(WHAT YOU ARE ASKED TO DO) Will you copy the records below word for word, every line unchanged from the first to the last?

(LISTING)
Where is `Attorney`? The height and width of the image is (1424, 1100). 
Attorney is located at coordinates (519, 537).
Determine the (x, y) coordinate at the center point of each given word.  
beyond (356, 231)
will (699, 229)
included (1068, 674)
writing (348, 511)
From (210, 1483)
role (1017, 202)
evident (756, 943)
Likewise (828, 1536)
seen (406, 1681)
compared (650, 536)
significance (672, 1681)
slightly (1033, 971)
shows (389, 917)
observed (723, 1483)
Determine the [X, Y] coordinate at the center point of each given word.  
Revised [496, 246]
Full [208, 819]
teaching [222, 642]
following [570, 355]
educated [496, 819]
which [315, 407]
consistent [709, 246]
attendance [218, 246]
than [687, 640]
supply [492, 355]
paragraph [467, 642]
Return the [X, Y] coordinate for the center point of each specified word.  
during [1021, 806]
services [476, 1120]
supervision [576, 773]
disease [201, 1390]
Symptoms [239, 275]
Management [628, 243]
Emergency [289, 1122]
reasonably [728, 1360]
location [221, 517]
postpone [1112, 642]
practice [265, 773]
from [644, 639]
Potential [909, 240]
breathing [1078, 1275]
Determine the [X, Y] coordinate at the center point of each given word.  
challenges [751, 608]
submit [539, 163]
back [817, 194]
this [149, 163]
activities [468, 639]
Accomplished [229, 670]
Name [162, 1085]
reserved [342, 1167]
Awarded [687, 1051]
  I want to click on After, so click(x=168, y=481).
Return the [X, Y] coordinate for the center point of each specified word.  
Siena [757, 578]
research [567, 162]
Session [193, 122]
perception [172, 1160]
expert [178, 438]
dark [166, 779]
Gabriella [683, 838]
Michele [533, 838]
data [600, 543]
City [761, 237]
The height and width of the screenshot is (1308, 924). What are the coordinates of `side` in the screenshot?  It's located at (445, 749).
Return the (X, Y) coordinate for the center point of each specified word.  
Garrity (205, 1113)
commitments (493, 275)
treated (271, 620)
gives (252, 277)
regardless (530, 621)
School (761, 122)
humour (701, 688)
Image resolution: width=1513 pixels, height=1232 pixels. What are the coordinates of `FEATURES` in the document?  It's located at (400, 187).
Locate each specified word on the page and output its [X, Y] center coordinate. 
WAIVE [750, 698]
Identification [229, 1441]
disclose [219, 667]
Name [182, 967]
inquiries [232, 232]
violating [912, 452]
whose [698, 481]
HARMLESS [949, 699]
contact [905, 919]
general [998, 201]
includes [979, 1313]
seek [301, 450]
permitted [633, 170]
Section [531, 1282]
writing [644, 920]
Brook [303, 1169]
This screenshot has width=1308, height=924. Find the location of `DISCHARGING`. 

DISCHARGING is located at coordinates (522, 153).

(TASK ANSWER)
Where is `Attorney`? The height and width of the image is (1424, 1100). 
Attorney is located at coordinates (519, 537).
Determine the (x, y) coordinate at the center point of each given word.  
beyond (356, 231)
will (699, 229)
included (1068, 674)
writing (348, 511)
From (210, 1483)
role (1017, 202)
evident (756, 943)
Likewise (828, 1536)
seen (406, 1681)
compared (650, 536)
significance (672, 1681)
slightly (1033, 971)
shows (389, 917)
observed (723, 1483)
Determine the [X, Y] coordinate at the center point of each given word.  
Revised [496, 246]
Full [208, 819]
teaching [222, 642]
following [570, 355]
educated [496, 819]
which [315, 407]
consistent [709, 246]
attendance [218, 246]
than [687, 640]
supply [492, 355]
paragraph [467, 642]
Return the [X, Y] coordinate for the center point of each specified word.  
during [1021, 806]
services [476, 1120]
supervision [576, 773]
disease [201, 1390]
Symptoms [239, 275]
Management [628, 243]
Emergency [289, 1122]
reasonably [728, 1360]
location [221, 517]
postpone [1112, 642]
practice [265, 773]
from [644, 639]
Potential [909, 240]
breathing [1078, 1275]
Determine the [X, Y] coordinate at the center point of each given word.  
challenges [751, 608]
submit [539, 163]
back [817, 194]
this [149, 163]
activities [468, 639]
Accomplished [229, 670]
Name [162, 1085]
reserved [342, 1167]
Awarded [687, 1051]
  I want to click on After, so click(x=168, y=481).
Return the [X, Y] coordinate for the center point of each specified word.  
Siena [757, 578]
research [567, 162]
Session [193, 122]
perception [172, 1160]
expert [178, 438]
dark [166, 779]
Gabriella [683, 838]
Michele [533, 838]
data [600, 543]
City [761, 237]
The height and width of the screenshot is (1308, 924). What are the coordinates of `side` in the screenshot?  It's located at (445, 749).
Return the (X, Y) coordinate for the center point of each specified word.  
Garrity (205, 1113)
commitments (493, 275)
treated (271, 620)
gives (252, 277)
regardless (530, 621)
School (761, 122)
humour (701, 688)
Image resolution: width=1513 pixels, height=1232 pixels. What are the coordinates of `FEATURES` in the document?  It's located at (400, 187).
Locate each specified word on the page and output its [X, Y] center coordinate. 
WAIVE [750, 698]
Identification [229, 1441]
disclose [219, 667]
Name [182, 967]
inquiries [232, 232]
violating [912, 452]
whose [698, 481]
HARMLESS [949, 699]
contact [905, 919]
general [998, 201]
includes [979, 1313]
seek [301, 450]
permitted [633, 170]
Section [531, 1282]
writing [644, 920]
Brook [303, 1169]
This screenshot has width=1308, height=924. Find the location of `DISCHARGING`. 

DISCHARGING is located at coordinates (522, 153).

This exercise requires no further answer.